HVA Foods Plc has announced plans to raise Rs. 249 million via a Rights Issue to reduce debt and improve negative equity position.
The basis of the Rights Issue is three new shares for every four held at Rs. 5 per share. The move will entail issuance of 49.8 million shares. The current stated capital of HVA is Rs. 333.8 million.
The share price of HVA closed at Rs. 7.20, down by 9% or 70 cents. The highest price in the September 2021 quarter was Rs. 9.60, lowest was Rs. 5.80 and it closed at Rs. 7.90.
George Steuart and Company which owns a 51% stake in HVA has said it will fully subscribe to the Rights Issue.
The public holding of HVA is 38% held by 3,384 shareholders. HVA Lanka Exports owns 10% and Maskeliya Tea Exports Ltd. owns 1.65%.

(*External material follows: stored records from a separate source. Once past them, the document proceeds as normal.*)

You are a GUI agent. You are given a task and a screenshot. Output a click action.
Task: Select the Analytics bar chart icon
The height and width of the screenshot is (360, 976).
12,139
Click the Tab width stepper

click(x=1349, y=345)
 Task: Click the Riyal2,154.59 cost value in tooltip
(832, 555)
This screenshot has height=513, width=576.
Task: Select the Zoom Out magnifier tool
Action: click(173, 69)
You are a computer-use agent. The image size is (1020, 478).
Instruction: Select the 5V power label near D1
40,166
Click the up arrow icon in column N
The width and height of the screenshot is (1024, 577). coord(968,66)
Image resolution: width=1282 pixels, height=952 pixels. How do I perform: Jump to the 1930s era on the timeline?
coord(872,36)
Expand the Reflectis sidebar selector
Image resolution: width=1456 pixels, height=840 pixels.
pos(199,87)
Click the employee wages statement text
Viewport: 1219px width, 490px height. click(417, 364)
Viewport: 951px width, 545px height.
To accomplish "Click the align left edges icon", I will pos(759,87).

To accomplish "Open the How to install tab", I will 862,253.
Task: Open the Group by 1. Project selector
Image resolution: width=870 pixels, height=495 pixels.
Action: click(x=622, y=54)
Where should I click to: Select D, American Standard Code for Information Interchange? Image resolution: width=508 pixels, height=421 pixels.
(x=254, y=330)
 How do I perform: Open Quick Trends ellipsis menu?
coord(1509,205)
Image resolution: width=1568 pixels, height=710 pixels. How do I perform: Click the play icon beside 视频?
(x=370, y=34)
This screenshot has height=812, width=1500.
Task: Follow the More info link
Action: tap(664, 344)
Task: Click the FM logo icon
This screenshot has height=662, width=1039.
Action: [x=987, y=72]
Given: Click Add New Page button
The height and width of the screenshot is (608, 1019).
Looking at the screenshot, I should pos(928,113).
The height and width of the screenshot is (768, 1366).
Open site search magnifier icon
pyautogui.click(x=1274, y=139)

As at 30 September 2021, the HVA at company level carried a Rs. 425 million retained loss whilst the negative equity situation was Rs. 74 million, up from Rs. 50 million a year ago. In FY21, it was a positive Rs. 16 million.
The company had Rs. 565 million in long-term loans and Rs. 312.5 million in short-term loans.
In the first half of FY22, Group revenue was Rs. 587.5 million, down from Rs. 810.4 million and gross profit was down to Rs. 44 million from Rs. 81 million. The operating loss was Rs. 33 million as against an operating profit of Rs. 23 million a year ago. After tax loss was Rs. 90 million, as against a profit of Rs. 13 million.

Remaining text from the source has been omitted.